Wird eine Fernsehsendung als langweilig empfunden, liefert ein schneller Wechsel des Kanals zu einem potenziell besseren Programm die sofortige Erlösung. Je nach Sichtweise kann das Zappen als unaufhörliche Flucht vor der Langweile oder als ewige Suche nach der immer noch besseren Sendung charakterisiert werden. Stellt sich hingegen ein angeklickter YouTube-Clip als uninteressant heraus, stehen sofort zahlreiche Alternativen zur Verfügung, ihn zu ersetzen. In der Möglichkeit, ungewünschte Programme zu vermeiden, sehen die Autoren Pelle Snickars und Patrick Vonderau daher zwischen dem Umherspringen zwischen verschiedenen Videos bei YouTube eine Nähe zum klassischen Zapping zwischen TV-Kanälen.

Mehr vom Gleichen


Aber, anders als beim Schalten zwischen Fernsehkanälen, wo die parallel laufenden Flows lediglich durch ihre zeitgleiche Übertragungszeit miteinander verkoppelt sind und sich die Palette der Auswahlmöglichkeiten eher zufällig zusammensetzt, besteht bei YouTube eine durch die Programmierung hergestellte semantische Verbindung zwischen den vom System bereitgestellten Vorschlägen.

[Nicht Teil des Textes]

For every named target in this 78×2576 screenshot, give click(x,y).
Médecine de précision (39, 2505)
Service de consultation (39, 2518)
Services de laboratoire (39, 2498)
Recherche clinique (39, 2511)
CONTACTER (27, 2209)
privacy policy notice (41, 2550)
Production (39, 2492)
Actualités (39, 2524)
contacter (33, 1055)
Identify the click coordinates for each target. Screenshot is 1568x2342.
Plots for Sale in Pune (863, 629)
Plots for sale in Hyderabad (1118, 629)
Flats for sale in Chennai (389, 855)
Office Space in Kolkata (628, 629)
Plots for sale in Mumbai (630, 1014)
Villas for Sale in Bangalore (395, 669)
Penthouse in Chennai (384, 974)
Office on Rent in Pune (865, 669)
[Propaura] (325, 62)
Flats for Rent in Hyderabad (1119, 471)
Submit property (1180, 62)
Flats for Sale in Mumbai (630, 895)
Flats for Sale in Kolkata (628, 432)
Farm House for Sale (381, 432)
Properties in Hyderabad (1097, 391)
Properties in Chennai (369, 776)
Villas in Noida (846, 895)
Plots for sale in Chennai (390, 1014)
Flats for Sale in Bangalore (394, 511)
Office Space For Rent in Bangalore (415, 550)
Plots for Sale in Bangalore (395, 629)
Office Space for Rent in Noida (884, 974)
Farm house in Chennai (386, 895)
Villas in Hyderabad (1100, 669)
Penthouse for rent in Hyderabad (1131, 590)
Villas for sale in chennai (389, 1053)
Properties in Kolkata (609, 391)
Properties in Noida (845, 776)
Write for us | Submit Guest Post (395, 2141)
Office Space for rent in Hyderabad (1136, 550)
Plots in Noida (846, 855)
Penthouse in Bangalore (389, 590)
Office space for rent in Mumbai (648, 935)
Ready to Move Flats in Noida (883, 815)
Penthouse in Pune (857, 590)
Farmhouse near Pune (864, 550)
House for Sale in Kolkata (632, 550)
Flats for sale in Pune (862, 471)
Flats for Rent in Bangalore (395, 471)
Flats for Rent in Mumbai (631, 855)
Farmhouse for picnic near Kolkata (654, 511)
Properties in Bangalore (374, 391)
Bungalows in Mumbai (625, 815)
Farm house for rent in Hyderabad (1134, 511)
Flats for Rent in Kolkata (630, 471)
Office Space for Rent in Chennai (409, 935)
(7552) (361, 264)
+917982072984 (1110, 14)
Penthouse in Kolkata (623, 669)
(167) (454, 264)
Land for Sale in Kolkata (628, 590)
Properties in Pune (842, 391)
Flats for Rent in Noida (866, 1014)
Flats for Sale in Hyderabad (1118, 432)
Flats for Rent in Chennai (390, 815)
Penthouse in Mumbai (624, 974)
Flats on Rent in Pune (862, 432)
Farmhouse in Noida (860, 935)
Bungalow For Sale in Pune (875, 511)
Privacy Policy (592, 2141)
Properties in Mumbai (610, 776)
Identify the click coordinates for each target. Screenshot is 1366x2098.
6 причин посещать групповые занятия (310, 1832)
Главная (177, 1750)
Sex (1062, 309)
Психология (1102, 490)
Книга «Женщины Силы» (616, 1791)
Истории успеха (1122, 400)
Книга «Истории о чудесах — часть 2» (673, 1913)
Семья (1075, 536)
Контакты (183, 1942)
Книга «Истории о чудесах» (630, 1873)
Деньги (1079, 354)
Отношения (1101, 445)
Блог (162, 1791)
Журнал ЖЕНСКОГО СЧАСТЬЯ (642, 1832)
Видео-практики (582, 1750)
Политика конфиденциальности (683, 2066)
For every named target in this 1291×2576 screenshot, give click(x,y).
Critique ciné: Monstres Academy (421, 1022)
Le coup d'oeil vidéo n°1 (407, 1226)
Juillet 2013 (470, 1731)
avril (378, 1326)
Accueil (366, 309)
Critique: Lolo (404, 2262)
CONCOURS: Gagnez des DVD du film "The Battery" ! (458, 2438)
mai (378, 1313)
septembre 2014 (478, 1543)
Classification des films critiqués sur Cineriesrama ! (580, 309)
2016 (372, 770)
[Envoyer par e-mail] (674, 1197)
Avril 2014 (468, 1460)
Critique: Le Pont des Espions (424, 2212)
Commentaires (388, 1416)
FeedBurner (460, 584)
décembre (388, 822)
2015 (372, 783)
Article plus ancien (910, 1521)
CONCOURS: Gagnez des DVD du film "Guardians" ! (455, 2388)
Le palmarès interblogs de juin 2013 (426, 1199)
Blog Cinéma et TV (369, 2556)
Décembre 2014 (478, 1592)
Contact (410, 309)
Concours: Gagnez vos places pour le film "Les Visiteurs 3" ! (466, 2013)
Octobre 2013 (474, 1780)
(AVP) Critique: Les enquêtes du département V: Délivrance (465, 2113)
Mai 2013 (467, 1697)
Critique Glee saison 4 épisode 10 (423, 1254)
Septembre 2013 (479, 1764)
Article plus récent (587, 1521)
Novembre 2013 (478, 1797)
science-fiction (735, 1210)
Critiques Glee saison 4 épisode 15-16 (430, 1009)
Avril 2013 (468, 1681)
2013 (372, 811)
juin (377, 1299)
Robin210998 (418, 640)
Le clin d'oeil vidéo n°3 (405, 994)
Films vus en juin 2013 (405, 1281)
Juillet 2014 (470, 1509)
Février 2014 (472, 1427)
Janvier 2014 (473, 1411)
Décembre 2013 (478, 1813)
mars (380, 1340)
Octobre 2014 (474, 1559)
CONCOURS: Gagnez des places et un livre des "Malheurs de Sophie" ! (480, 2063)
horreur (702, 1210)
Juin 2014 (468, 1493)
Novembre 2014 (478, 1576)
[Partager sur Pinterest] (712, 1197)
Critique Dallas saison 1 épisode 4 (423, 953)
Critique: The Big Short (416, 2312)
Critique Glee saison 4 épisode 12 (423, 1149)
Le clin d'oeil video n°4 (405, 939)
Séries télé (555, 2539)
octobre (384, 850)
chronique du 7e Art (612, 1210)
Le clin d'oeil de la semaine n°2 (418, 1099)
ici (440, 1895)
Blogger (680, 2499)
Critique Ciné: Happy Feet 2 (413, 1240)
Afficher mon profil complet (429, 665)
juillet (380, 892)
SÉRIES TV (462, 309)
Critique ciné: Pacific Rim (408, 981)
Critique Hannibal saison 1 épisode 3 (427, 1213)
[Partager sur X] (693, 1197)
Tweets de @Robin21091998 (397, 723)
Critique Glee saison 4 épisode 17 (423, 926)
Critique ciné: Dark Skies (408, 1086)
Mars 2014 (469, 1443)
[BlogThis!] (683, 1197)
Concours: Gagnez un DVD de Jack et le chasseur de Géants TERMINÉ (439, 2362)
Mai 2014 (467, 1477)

Diese schlägt sich vor allem in einer thematischen, inhaltlichen, personellen oder konzeptuellen Nähe zwischen den Beiträgen nieder und drückt sich auch darin aus, dass in früheren Versionen der Benutzeroberfläche über den Vorschlagslisten noch die Überschrift „Ähnliche Videos“ prangte. In der YouTube-Hilfe ist zu dieser semantischen Kausalität folgendes zu lesen:

Die nächsten Videos werden neben oder unter dem Video angezeigt, das sich ein Nutzer gerade ansieht. Sie werden basierend auf verschiedenen Faktoren automatisch ausgewählt, beispielsweise anhand des Videos, das gerade wiedergegeben wird.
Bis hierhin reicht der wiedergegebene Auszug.